Johnny Broadnax

Biographical details
- Born: January 10, 1904 Ensley, Alabama, U.S.
- Died: November 22, 1986 (aged 82) Athens, Georgia, U.S.

Playing career

Football
- 1924–1927: Georgia
- Position(s): Quarterback

Coaching career (HC unless noted)

Football
- 1928–1929: Georgia Military
- 1930–1937: Georgia (freshmen)

Basketball
- 1928–1930: Georgia Military
- 1930–1938: Georgia (freshmen)

Baseball
- 1928: Georgia (freshmen)
- 1929–1930: Georgia Military
- 1931–1937: Georgia (freshmen)

Administrative career (AD unless noted)
- 1938–1948: Georgia (assistant AD)

= Johnny Broadnax =

American football player and coach (1904–1986)
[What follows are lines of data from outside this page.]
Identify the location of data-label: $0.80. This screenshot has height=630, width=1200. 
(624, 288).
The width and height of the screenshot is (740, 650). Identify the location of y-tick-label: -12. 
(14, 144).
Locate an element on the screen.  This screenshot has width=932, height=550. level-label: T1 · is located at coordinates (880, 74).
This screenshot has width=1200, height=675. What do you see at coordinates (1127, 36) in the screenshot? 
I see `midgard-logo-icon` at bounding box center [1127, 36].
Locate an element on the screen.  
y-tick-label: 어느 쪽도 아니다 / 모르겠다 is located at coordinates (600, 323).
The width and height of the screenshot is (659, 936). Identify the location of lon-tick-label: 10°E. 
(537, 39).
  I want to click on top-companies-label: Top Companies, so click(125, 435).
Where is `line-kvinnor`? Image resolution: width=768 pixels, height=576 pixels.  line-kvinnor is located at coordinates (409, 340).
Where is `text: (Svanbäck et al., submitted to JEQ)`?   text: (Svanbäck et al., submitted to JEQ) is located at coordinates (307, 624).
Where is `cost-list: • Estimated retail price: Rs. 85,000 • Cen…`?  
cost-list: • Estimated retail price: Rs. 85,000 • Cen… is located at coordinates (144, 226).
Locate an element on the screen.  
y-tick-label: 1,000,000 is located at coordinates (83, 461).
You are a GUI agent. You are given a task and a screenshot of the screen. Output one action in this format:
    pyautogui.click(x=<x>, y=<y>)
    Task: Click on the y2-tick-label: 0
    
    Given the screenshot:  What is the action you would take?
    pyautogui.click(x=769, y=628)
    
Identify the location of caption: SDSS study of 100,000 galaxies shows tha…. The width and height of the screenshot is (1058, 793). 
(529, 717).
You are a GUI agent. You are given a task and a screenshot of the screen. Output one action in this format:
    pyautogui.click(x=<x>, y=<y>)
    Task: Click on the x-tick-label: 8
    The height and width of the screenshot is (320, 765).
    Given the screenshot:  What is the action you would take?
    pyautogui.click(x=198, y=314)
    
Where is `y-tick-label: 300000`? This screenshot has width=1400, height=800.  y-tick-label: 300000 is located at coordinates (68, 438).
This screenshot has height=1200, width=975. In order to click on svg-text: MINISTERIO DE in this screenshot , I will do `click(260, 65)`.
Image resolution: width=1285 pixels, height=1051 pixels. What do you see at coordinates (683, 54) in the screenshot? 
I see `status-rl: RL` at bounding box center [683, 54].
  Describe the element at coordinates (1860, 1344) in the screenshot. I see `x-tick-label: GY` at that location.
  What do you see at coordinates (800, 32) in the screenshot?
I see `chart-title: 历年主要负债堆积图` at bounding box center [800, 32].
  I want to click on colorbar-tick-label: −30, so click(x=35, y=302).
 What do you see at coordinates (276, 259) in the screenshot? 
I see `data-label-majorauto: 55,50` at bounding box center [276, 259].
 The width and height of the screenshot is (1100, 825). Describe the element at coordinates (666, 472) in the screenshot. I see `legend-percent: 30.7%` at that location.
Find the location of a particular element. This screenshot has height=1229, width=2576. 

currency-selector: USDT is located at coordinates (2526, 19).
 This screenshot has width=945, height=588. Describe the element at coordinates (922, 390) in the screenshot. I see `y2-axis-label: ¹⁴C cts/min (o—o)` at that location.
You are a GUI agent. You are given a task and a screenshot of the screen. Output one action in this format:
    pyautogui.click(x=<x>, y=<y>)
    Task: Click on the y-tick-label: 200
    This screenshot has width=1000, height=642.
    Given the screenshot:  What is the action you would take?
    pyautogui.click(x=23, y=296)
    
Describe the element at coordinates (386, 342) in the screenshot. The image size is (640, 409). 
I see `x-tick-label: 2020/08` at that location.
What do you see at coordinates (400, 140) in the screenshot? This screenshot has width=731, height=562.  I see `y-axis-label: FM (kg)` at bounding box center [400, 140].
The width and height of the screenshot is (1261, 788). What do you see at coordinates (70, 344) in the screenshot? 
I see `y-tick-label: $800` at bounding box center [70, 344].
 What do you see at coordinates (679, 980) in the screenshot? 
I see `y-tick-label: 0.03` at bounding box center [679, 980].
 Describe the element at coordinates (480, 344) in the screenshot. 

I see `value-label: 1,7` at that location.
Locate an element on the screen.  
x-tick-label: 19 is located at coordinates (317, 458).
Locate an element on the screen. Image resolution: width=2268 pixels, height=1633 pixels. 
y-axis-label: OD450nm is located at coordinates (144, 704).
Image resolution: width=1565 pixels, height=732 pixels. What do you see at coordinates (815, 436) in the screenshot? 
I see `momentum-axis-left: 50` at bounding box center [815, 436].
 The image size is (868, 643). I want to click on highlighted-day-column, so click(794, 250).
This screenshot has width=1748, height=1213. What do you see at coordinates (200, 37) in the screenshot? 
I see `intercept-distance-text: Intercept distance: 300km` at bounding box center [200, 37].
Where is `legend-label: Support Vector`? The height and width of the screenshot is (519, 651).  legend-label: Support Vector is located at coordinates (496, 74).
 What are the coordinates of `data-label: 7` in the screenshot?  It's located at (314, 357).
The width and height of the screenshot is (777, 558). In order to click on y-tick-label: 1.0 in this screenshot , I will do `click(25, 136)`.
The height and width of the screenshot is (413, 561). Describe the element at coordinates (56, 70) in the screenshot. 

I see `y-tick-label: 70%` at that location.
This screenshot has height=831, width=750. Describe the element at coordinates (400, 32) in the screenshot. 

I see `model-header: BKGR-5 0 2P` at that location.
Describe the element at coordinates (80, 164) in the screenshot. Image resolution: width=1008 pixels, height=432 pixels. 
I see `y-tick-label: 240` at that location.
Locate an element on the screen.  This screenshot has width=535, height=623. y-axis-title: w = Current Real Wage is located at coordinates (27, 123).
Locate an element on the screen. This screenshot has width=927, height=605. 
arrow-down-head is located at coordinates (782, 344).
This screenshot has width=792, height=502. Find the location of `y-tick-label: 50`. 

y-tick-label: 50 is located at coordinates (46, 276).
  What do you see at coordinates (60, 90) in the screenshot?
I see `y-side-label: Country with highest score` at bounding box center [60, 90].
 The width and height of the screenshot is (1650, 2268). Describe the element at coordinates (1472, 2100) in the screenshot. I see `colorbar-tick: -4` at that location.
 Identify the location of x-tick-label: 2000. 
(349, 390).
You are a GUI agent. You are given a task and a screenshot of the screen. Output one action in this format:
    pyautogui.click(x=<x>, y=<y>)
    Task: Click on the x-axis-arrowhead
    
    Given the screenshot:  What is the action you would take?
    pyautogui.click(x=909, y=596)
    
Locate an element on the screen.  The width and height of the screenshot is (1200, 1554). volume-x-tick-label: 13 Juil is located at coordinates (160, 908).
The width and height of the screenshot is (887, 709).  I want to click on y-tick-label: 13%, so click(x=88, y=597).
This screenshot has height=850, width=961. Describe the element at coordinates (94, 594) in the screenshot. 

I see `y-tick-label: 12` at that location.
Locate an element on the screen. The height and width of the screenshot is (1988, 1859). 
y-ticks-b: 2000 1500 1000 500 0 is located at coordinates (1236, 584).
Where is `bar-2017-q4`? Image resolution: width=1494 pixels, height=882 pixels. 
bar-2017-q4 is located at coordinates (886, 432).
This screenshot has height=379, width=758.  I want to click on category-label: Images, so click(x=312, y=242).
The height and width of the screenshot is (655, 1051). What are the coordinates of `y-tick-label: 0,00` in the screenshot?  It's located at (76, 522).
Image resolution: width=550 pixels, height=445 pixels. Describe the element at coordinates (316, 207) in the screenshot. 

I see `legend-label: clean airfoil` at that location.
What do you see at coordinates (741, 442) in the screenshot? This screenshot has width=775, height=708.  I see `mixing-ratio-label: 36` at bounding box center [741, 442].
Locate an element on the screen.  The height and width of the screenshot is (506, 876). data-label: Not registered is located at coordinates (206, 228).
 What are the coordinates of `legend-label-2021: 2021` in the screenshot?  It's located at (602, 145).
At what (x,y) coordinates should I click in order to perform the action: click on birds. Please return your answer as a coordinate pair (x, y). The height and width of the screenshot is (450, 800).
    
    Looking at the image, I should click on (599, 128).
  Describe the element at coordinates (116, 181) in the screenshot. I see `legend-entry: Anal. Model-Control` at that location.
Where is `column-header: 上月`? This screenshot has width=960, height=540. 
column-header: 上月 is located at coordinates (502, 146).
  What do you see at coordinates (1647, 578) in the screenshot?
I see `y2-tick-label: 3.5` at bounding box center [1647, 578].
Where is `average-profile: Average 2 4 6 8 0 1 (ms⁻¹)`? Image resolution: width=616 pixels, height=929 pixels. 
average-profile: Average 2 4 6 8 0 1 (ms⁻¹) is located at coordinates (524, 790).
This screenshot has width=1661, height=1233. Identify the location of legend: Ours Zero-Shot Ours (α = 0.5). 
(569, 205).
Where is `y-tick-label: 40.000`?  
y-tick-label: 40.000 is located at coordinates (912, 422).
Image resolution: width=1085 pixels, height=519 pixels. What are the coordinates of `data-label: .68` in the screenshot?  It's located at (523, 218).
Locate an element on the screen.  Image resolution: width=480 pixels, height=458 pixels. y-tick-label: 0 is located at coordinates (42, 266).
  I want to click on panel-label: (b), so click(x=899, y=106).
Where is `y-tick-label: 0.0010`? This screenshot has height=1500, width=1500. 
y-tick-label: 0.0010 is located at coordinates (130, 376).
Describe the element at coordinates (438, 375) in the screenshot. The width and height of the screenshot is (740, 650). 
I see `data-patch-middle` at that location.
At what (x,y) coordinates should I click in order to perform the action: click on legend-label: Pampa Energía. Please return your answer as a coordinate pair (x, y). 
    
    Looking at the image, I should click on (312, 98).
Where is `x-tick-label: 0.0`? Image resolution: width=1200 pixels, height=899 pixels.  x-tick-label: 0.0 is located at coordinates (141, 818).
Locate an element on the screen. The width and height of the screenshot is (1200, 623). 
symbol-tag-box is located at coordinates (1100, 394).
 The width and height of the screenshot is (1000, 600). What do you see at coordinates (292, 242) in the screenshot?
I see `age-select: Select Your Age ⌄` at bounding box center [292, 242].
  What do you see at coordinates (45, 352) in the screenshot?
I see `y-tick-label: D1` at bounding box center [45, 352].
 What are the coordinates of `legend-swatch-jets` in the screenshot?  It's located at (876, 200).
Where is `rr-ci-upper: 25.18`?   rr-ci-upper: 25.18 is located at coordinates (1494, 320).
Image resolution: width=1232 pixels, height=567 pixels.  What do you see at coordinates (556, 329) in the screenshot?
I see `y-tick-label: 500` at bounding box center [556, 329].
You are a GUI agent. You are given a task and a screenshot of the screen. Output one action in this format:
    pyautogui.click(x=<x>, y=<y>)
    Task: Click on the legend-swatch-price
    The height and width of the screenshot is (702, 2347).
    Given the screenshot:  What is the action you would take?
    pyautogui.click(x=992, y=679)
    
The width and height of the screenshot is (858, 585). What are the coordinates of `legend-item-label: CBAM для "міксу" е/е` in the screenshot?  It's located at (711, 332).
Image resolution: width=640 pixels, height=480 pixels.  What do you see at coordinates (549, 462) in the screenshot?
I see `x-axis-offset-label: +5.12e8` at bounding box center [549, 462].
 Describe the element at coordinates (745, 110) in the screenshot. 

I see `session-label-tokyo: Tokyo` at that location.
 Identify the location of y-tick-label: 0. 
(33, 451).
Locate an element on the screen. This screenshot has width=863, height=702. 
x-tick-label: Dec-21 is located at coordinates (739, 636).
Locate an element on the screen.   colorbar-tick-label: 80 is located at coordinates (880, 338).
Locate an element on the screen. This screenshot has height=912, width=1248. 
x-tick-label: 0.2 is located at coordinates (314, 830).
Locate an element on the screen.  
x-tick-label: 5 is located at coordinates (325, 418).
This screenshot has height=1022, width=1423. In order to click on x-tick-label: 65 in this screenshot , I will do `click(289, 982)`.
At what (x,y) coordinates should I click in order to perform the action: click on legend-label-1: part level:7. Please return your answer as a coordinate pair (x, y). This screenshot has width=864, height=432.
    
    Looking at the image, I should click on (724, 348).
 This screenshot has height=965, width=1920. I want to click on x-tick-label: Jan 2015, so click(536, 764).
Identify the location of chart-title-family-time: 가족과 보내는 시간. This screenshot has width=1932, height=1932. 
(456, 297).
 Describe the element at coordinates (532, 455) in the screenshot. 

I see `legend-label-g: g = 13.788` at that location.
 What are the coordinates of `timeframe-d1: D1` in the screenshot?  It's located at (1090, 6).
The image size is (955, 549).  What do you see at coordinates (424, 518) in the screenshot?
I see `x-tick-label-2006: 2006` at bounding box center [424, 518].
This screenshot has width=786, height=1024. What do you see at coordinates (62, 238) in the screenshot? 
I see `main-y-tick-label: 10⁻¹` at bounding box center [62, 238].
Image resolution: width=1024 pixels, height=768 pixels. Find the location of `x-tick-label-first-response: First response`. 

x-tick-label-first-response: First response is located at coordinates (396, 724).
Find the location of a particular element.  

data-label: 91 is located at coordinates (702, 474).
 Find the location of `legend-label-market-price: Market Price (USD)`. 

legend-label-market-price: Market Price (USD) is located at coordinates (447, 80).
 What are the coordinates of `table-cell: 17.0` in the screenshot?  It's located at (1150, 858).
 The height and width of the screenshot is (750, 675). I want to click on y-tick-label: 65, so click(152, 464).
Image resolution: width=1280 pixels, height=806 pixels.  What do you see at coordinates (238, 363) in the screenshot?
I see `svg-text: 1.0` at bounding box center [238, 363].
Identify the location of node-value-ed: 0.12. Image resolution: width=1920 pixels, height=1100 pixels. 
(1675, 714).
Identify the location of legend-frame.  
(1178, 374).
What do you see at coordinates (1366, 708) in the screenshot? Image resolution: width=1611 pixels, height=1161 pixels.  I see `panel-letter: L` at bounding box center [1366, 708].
John Ellis Broadnax (January 10, 1904 – November 22, 1986) was an American college football player and coach.

==Playing career==
Broadnax was born in the Ensley neighborhood of Birmingham, Alabama, and grew up in Atlanta. He played quarterback for the University School for Boys in Stone Mountain, Georgia, leading the Bluebirds to a state title as a senior. Pup Phillips was team's coach.

Broadnax then went the University of Georgia, where he play for Georgia Bulldogs football team. Broadnax was quarterback for the 1927 Georgia Bulldogs "dream and wonder team" which defeated Yale.

==Coaching career and military service==
Broadnax coached the freshman baseball team at Georgia in the spring of 1928. He was then named football, basketball, and baseball coach at Georgia Military College (GMC). He led the Georgia Military football team to a state title in 1929.

Broadnax returned to his alma mater, Georgia, as a freshman football, basketball, and baseball coach in 1930. He was an assistant athletic director at Georgia from 1938 to 1948.

In 1942, Broadnax was commissioned as a lieutenant in the United States Navy. He returned to Georgia in 1945, after three years of military service during World War II.

==Death==
Broadnax died on November 22, 1986, in Athens, Georgia, from complications of pneumonia.